Overweging bij de 4e zondag door het jaar (jaar B)

Lezingen: Deuteronomium 18,15-20; Marcus 1,21-28

Ook wie geen fan is van Feyenoord, zal toch wel de gevleugelde woorden uit het clublied kennen: Geen woorden maar daden. Uiteindelijk is wat je doet, het enigste waar het op aankomt. Je kunt nog zoveel mooie beloftes doen, als je niet je uiterste best doet om die ook waar te maken, dan heeft niemand iets aan je beloftes.

In heel de Bijbel spelen beloftes een belangrijke rol. Veertig jaar lang zijn de Israëlieten op weg naar beloofd is. Jezus belooft de komst van het rijk van God voor wie met hem in dezelfde richting wil kijken. Profeten beloven in naam van God, dat voor gekwetste en vernederde mensen de toekomst er anders, beter zal uitzien. Al die beloftes zijn niet zomaar uit de lucht gegrepen. Ze hebben een fundament. Ze zijn gebaseerd op een reële waarneming van de werkelijkheid, een werkelijkheid, die vaak niet erg rooskleurig uitziet.

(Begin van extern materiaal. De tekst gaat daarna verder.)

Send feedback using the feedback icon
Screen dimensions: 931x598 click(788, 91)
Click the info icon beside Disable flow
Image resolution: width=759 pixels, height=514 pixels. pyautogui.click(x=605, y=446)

Met name de profeten zien gebeuren, dat er mensen zijn die gebukt gaan onder slavernij of onrecht, onder de hebzucht van anderen of misbruik van macht. Profeten zijn niet zozeer toekomstvoorspellers, zoals vroeger wel gezegd werd. Profeten zijn mensen die zien welk onrecht anderen wordt aangedaan, en die tegelijk geloven dat dit niet kan. Het zijn mensen die zien wat er in de actualiteit gebeurt en die tegelijk zien, dat er een andere, nieuwe, betere toekomst mogelijk moet zijn. Profeten zijn daarom geen toekomst-voorspellers, maar toekomst-belovers. Maar als je een betere toekomst voor ogen hebt, dan moet je er ook alles aan doen om die toekomst waar te maken. Geen woorden maar daden.


Heilig vuur

Mozes was zo iemand. Hij ziet de slavernij, de onderdrukking en de vernedering van de Israëlieten in Egypte. En hij voelt een heilig vuur in zich branden, dat hem zegt: dit kan niet! In Gods naam mag dit niet gebeuren! Zijn volk mag een andere toekomst tegemoet zien, in het beloofde land. Maar Mozes is zelf een man die niet goed uit zijn woorden komt. Hij stottert. Zijn broer Aäron is beter van de tongriem gesneden. Hij moet de Farao maar duidelijk maken, dat hij de Israëlieten moet laten gaan. Hoe dan ook, de heilige verontwaardiging van Mozes en zijn visie op een beter toekomst blijft niet zonder gevolgen. Mozes laat het er niet bij zitten, hij maakt er werk van. Geen woorden maar daden.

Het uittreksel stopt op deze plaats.